Required task - Gather each line of the data below that contains the string "Instruction".

Word and element location records -
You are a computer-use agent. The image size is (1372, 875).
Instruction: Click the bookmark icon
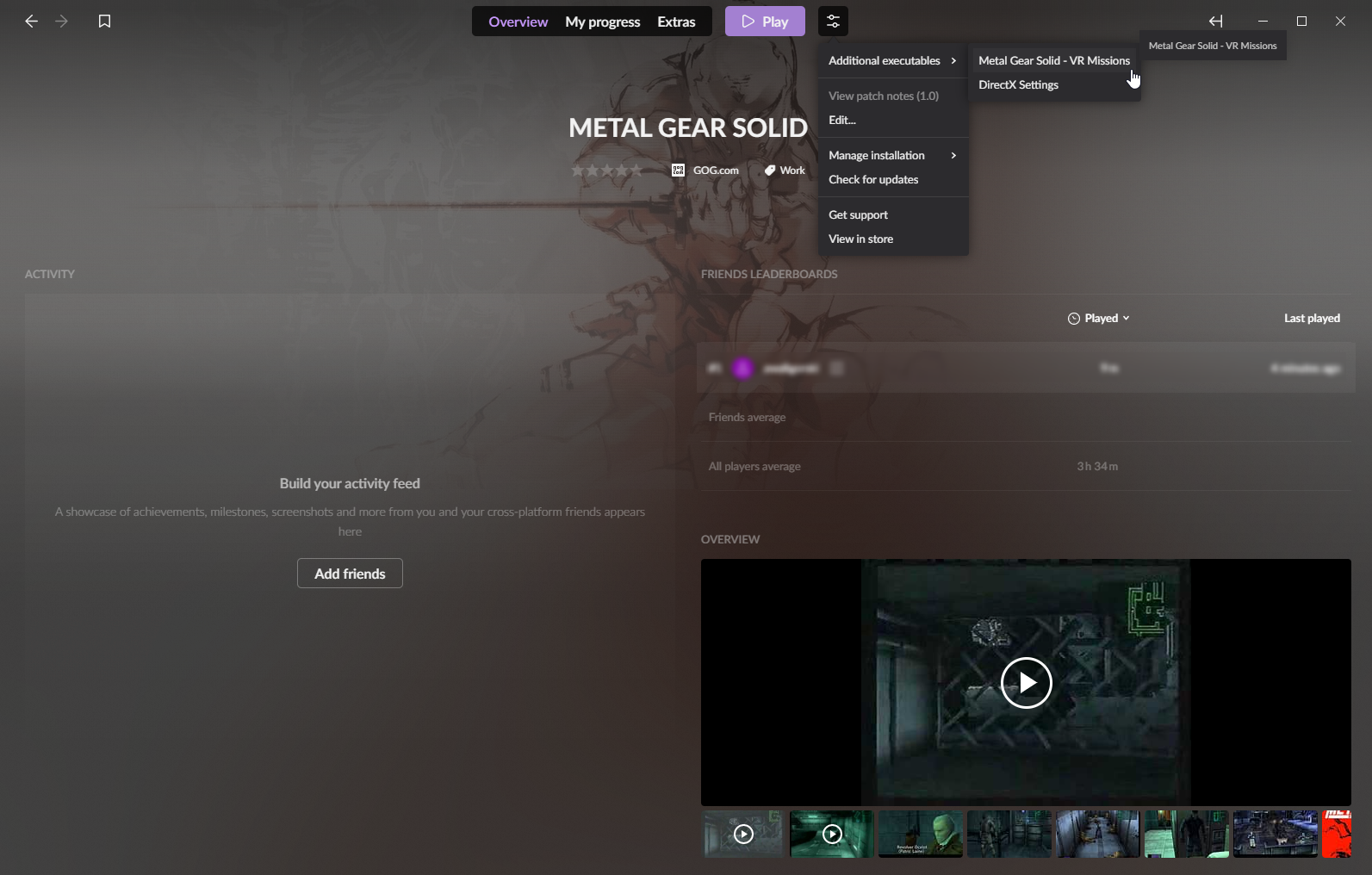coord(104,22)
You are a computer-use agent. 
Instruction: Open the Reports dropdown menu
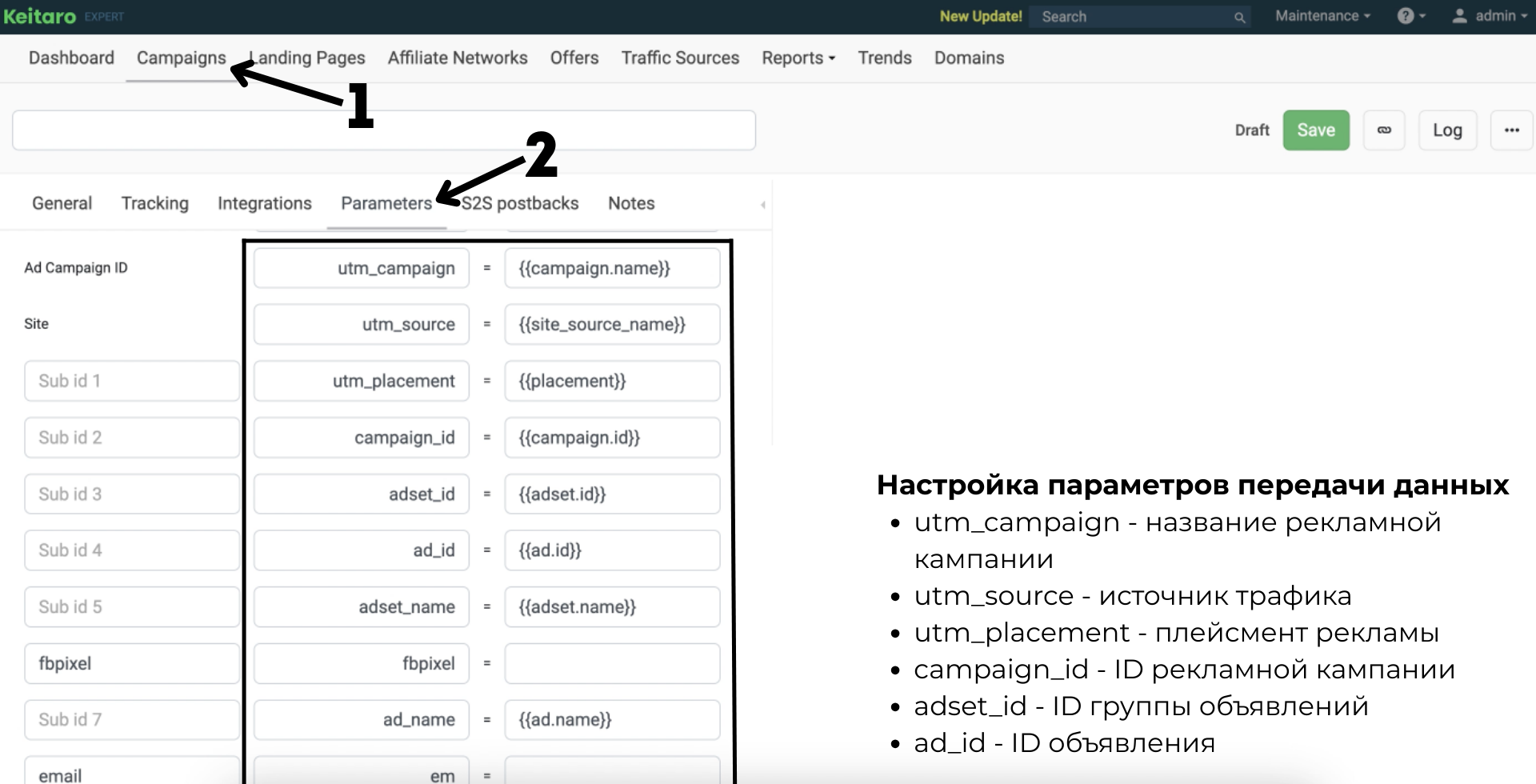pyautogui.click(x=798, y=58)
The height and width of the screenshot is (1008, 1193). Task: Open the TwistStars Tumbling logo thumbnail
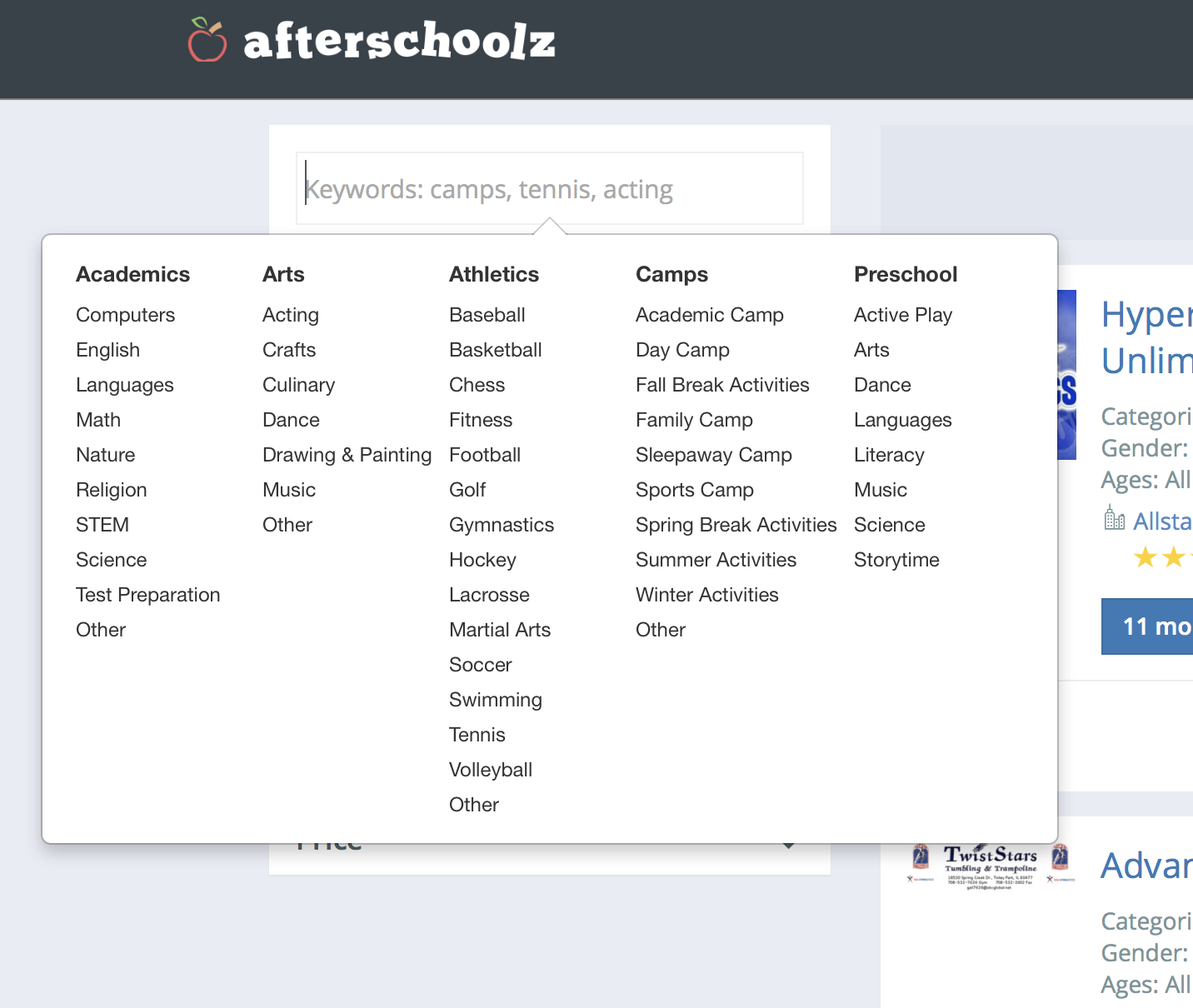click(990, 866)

Written response -
Instruction: Click the bookmark icon
Instruction: Open the Reports dropdown menu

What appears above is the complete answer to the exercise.